In this case, the functions in task.ijs, fork and shell, do a fine job of invoking a command and either returning immediately or waiting for it to finish. Using the “wait”command I’ve been invoking to test for any lag in waiting for a command to finish, one could enter

load 'task'

_1 fork 'cmd /c wait 5'

where the _1 left argument tells fork to wait for the command to finish. The small disadvantage of invoking the command processor “cmd” (necessary because “wait” is an internal DOS command), is that it brings up a DOS window. I haven’t figured out a way around this. For example tests, see cmdWaitTestingFork.txt.

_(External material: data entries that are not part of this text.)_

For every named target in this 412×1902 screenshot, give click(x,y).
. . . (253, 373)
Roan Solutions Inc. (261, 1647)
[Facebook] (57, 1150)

In the “Show and Tell” section, we looked at a problem posed by Mike Day on the J Forum: find soln to a^2 + b^2 + c^2 = (a - b)(b - c)(c - a). There were a few replies to this, after which Mike clarified that he was looking for solutions over integers. See findEqnEqualityPrecis.txt for a solution. However, I had a method for real numbers that I liked but became interested in the shape of the solution-space. To see this, I needed a way to plot 3-dimensional points.

Fortunately, Oleg Kobshenko provided a way to do this with his plot3d.ijs contribution to the forum. The plots are somewhat interesting and there are a number of useful lessons to be learned from different aspects of solving the system of equations, but I intend to write these up later. See ptsBtw10&100Dis.jpg for example plots.

Regular Expression Classification Table

We explored a technique I’ve been using with good success: table-driven file classification using regular expressions. This is a table consisting most essentially of a column of regular expressions and another column of executable expressions. Files sent to a central server during the day are processed by a routine that classifies files according to which regular expression they match, then running the corresponding expression on the files thus selected. See RegExTableTests.txt for an example.

A most important restriction is that each file be classified by only one of the regular expressions; also, each expression should pick up a likely file. This quickly highlights the necessity of building the test suite alongside the code, a common practice in “Extreme Programming”. However, as the test suite grows in complexity, it, too, needs to be tested. This raises the question of how we test the tests. For instance, we need to be sure we’ll pick up a duplicate classification but we don’t want to pollute our good table with deliberate errors. Dan had some good suggestions on dynamically modifying the table to accomplish this.

Learning/Teaching Array Thinking

We discussed a problem from the “TopCoder” website involving finding the longest prime-free intervals for a given range of positive integers. See topcoderfarfromprimeEG.txt for a fuller explanation.

We compared the looping solutions presented with more array-oriented approaches but were stymied to come up with any sort of general scalar-to-array method. Much of array-oriented thinking comes from a different initial approach that might just require lots of practice.